**INFORMATION PROVIDED**
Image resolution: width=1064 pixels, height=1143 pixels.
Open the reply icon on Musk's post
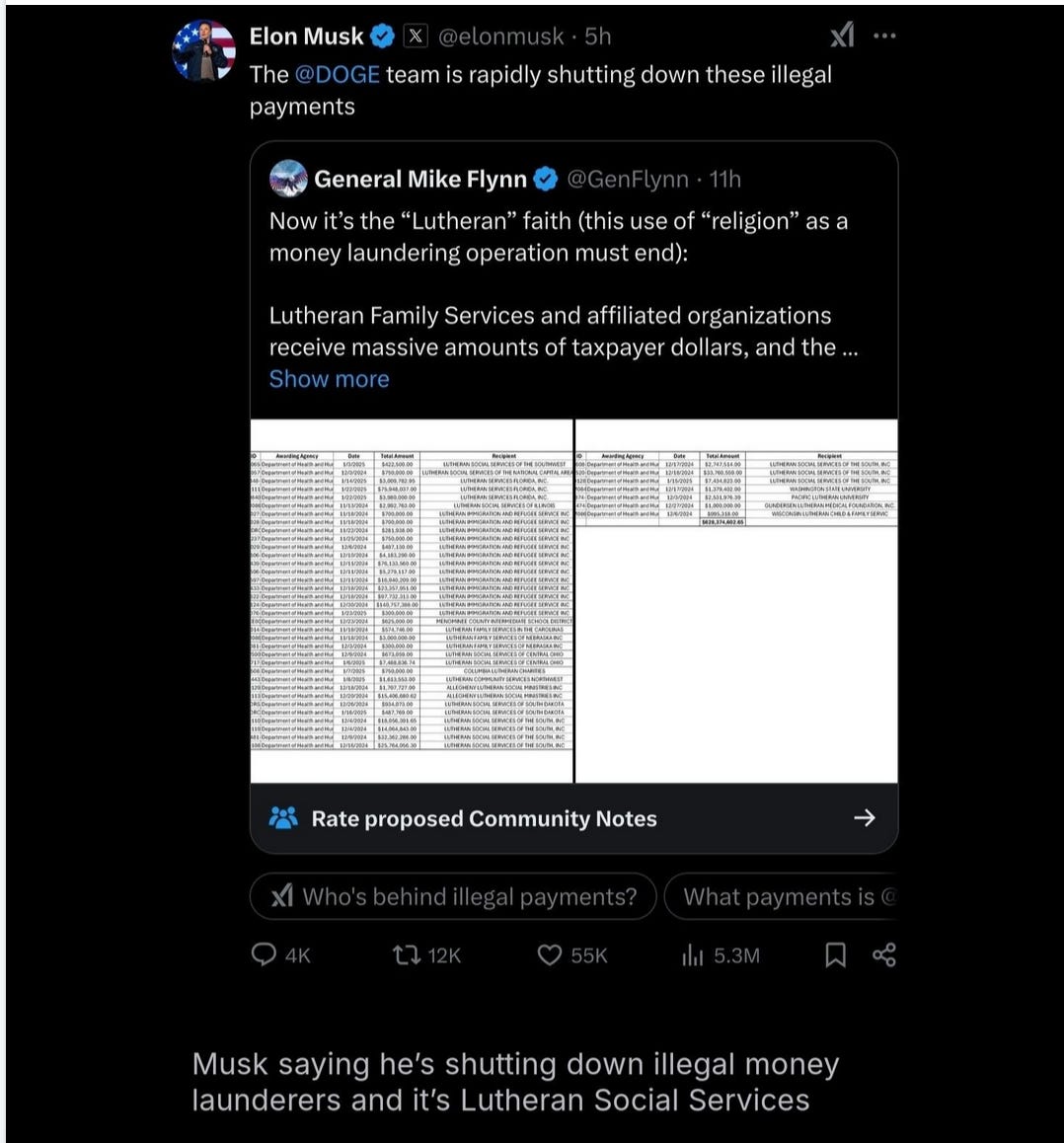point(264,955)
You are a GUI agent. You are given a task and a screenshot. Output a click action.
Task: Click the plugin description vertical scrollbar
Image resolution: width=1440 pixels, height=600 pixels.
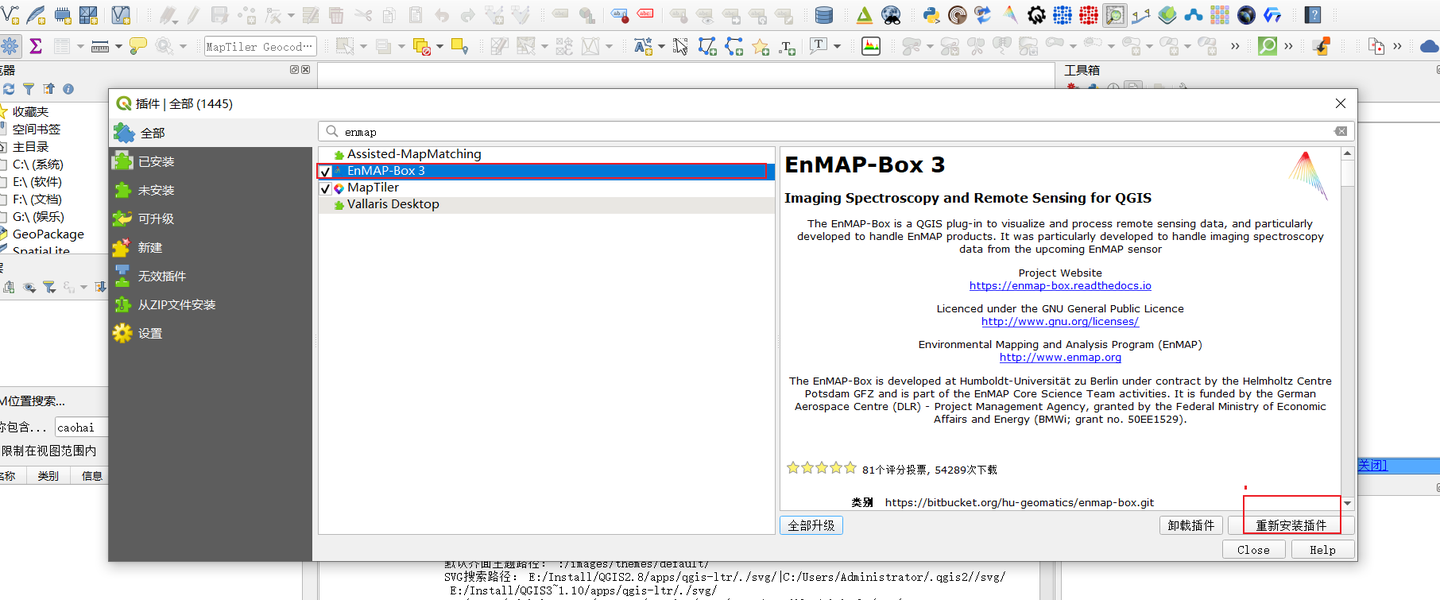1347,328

--

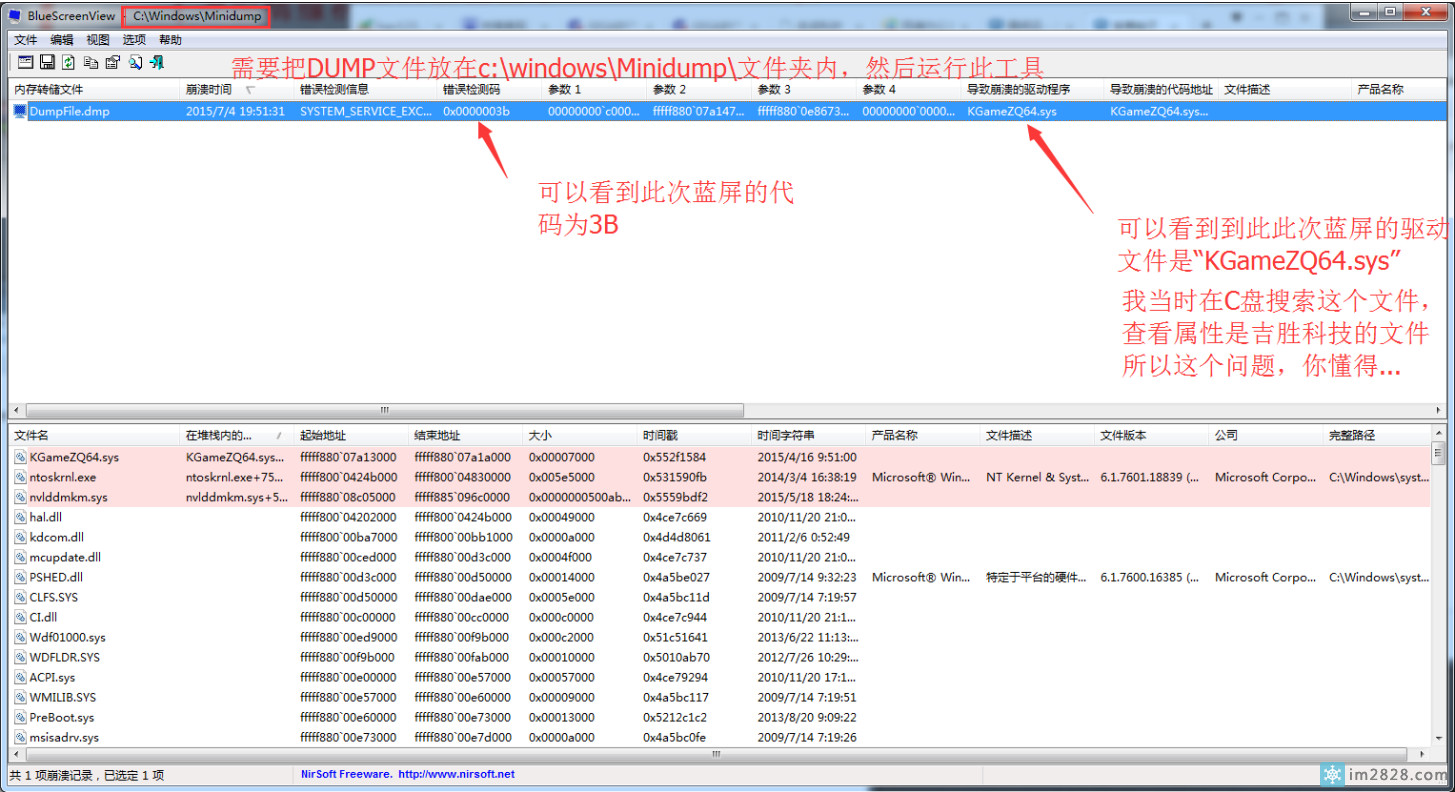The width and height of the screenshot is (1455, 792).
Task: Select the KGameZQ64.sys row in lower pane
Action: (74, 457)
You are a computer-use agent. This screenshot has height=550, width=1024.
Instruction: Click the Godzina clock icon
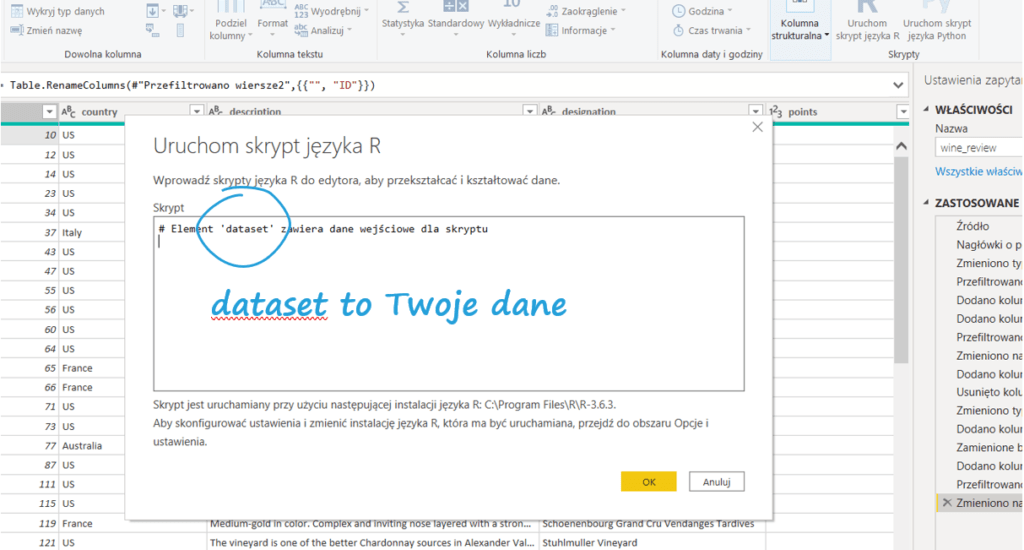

**THE PROBLEM**
How many lines of the material above contain the word "resolution"? Reply with the number only.

**EXERCISE OUTPUT**
2